Intermediate System to Intermediate System (IS-IS)

  • Standardized in the context of OSI for the connectionless layer 3 protocol
  • Republished by IETF as RFC 1142
  • Very similar to OSPF, proactive link-state protocol
  • Neutral to layer 3 protocol \(\rightarrow\) faster support for IPv6 in IS-IS in contrast to OSPF
  • Routers also build a map of the network, calculate shortest path
  • Lower overhead compared to OSPF
  • Often used by network operators with large networks in terms number of routers

Border Gateway Protocol (BGP)

  • Specified by IETF in RFCs 1771 – 1773, BGP4 specified in RFC 4271
  • Currently the most common inter-domain routing protocol
  • A path vector protocol (different from distance vector or link-state)
  • BGP routers exchange path vectors with BGP neighbors (peers)
  • Typically neighbors are connected directly or via a switch
  • BGP peers accept or discard paths based on policies (e.g., shortest path, preferred neighbors, hot potato or cold potato)
  • BGP router decide based on policies which advertisements to send

BGP – Path Vector Routing

  • BGP router discover AS paths to the prefixes of their neighbors \(\rightarrow\) their BGP peers
  • Theses paths are stored in a table: the BGP RIB
    • This may include redundant paths
  • BGP defines a default-free zone \(\Rightarrow\) all participating routers must provide a complete RIB \(\Rightarrow\) no default route
  • Example:

BGP Selection Criteria

BGP router have to select paths and make forwarding decisions:

  1. Preference

    • Assign all RIB entries a preference - based on local policies and attributes
  2. Route Selection

    • For each prefix the router selects based on the following criteria:
      1. Highest preference
      2. Shortest path
      3. Additional tie breaker rules
    • Selected routes are put into the FIB
  3. Route Forwarding

    • Before the propagation of the FIB entries these are filtered according to the policies

Routing Protocol for Low power, Lossy Networks (RPL)

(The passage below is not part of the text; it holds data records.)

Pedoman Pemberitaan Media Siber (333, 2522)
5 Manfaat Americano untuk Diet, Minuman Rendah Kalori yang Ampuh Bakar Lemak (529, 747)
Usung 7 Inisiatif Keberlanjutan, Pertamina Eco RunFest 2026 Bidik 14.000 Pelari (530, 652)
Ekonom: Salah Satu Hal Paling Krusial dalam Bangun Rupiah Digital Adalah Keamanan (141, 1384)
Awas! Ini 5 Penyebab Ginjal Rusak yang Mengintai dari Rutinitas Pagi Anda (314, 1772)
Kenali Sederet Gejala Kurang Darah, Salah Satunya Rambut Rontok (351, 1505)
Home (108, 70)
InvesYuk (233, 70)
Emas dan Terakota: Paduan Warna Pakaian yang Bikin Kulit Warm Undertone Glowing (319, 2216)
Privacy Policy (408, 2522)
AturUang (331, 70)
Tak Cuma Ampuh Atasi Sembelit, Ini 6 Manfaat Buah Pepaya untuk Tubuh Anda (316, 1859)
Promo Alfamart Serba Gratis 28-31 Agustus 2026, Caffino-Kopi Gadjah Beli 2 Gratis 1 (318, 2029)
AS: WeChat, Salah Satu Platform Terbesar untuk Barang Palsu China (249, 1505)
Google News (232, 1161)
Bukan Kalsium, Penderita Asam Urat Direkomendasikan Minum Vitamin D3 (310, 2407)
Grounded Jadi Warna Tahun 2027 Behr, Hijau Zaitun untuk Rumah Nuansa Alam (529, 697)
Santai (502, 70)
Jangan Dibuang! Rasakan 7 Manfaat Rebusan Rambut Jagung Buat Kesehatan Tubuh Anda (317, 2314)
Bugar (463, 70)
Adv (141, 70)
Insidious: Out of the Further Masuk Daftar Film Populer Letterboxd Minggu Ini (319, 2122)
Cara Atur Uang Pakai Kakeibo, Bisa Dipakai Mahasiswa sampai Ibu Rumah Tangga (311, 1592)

  • Specified by IETF RFC 6550
  • Developed for resource-constrained node networks with lossy links
  • Based on distance vector, proactive, tree-based
  • Support for hop-by-hop and source routing to accommodate lack of memory
  • Assumption on data traffic \(\rightarrow\) mainly convergecast towards a sink
  • Use of flexible Objective Function (OF) as metric
  • P2P-RPL: extension to allow paths across the tree (see RFC 6997)

Summary

You should now be able to answer the following questions:

  • What is the difference between routing and forwarding?
  • What are routing metrics?
  • Which different types of routing protocols do exist?
  • How is the Internet structured and which purposes are fulfilled with IGP and EGP?
  • Which algorithm is implemented in a Distance Vector Routing and how does it work?
  • Which algorithm is implemented in a Link State Routing and how does it work?